Politicians have to walk (and constituents have to enforce) a subtle line.

Something in Dan McGowan’s Rhode Map column today reminded me of a question I had for Central Falls Mayor Maria Rivera.  Asked by McGowan what has surprised her in her first 100 days in office, Rivera replied, in part: “I’m surprised by the enormous stress of providing basic city services while, at the same time, tackling a global pandemic in a disease-ravaged city.”

Just a few days ago, GoLocalProv reported that Rivera was, as the headline put it, “Going House by House to Convince Residents to Get Vaccinated.”  With the management of the fundamentals of city government in mind, I couldn’t help but wonder whether that is the best use of the mayor’s time.  Doesn’t she have other, more-pressing duties?  Unless it’s actually more the political side of her job, going door to register residents for something is the sort of work that folks lower down the pay scale tend to do.  How little must be involved in a mayor’s job that she has that much time!

Of course, reading more closely, it appears that she and some other politicians on the city council chose this week for a political stunt, and GoLocal played along.

But I’m probably being too hard on the new, energetic mayor.  She told McGowan that she’s taking boxing classes and trying to inspire residents to be physically active by walking with her around the city.  All-in-all, it seems like she’s trying to do it all.  She reports “sitting in [her] office with [her] team” making COVID plans.  “And then, my phone rings: there’s another fire and I go to the scene and am reminded that the most important thing is helping Central Falls families get food, clothing and shelter.”
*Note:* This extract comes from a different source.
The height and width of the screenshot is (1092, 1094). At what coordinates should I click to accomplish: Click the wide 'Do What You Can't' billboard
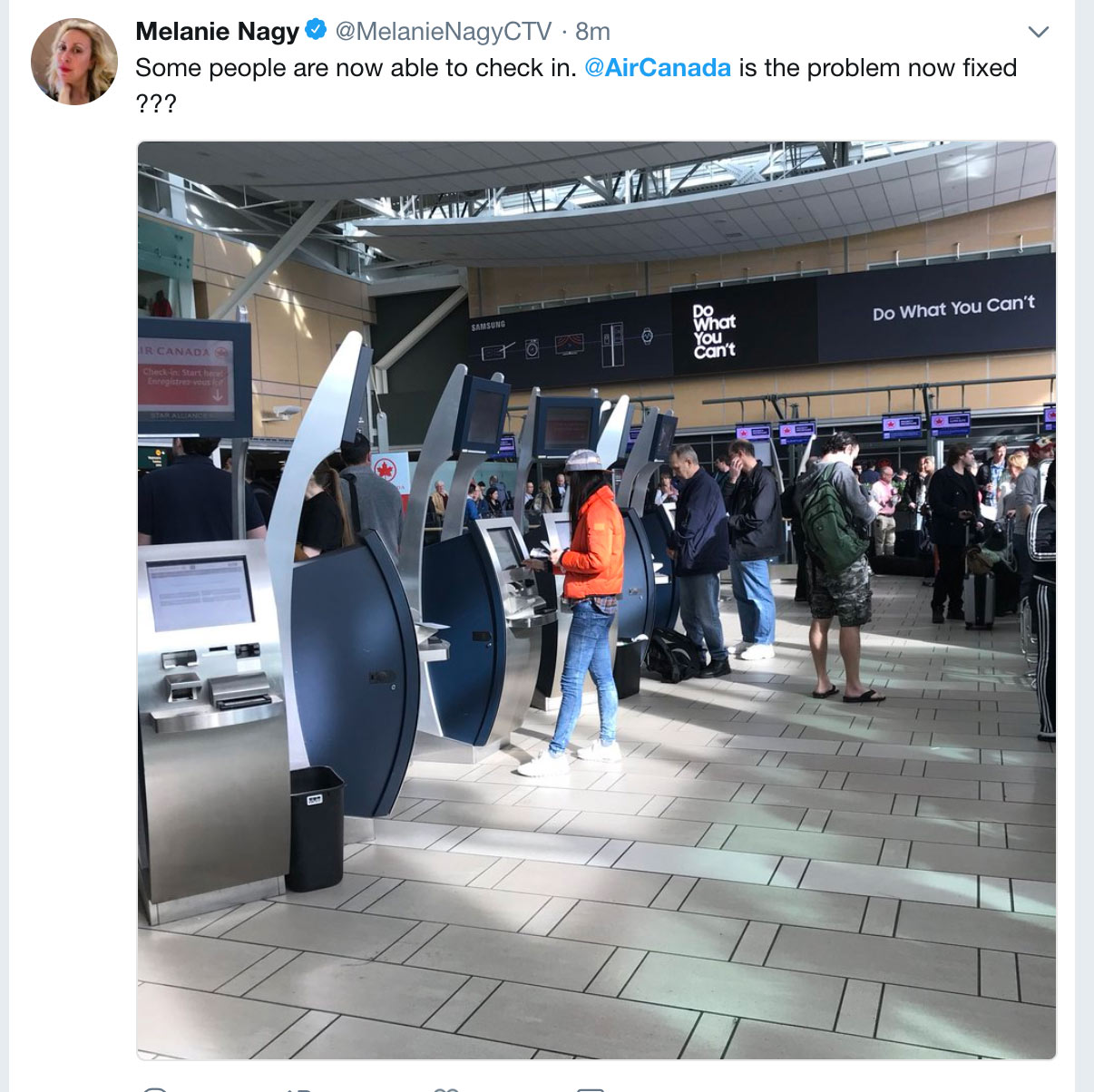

There’s a risk, here.  An energetic politician who believes in the power and benevolence of an omnipresent government can be dangerous.  It’s a red flag that Rivera reports having been surprised that “I think I know the most important thing at any given moment.”
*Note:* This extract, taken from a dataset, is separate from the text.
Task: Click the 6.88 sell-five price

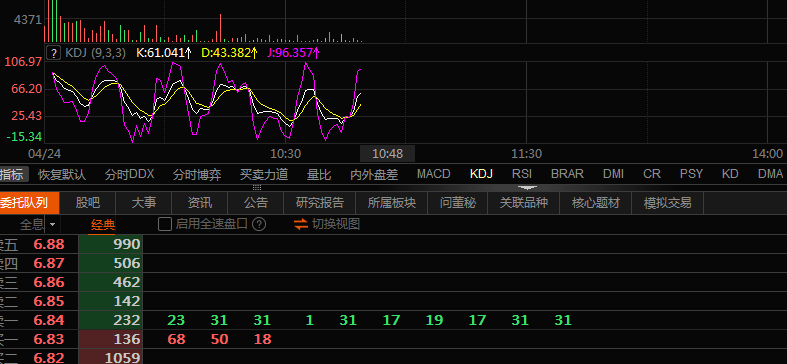Action: 49,245
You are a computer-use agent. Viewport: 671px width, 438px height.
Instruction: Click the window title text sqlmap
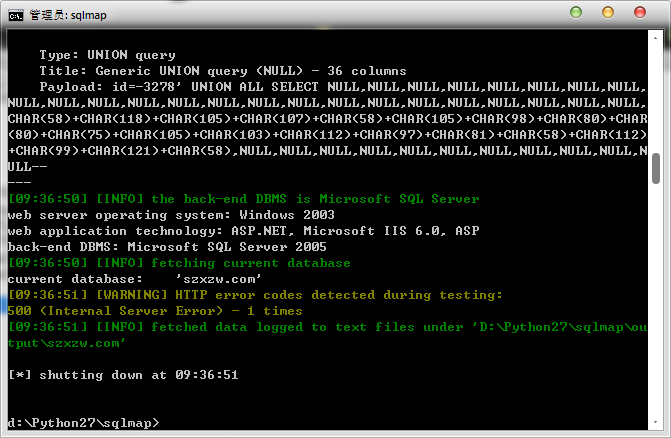coord(89,15)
Believing that government is about solving the people’s problems and running around trying to do just that can pull an elected official into the corrupt belief that all problems are within his or her scope.  At that point, the people themselves can start to seem to be the problem.  Hints of that attitude can be found in Rivera’s anecdote about managing to “turn around” “two girls” who were skeptical about the COVID vaccine.

Where does the people’s right to make up their own minds, without the mayor’s vaccination vans coming to their door, begin?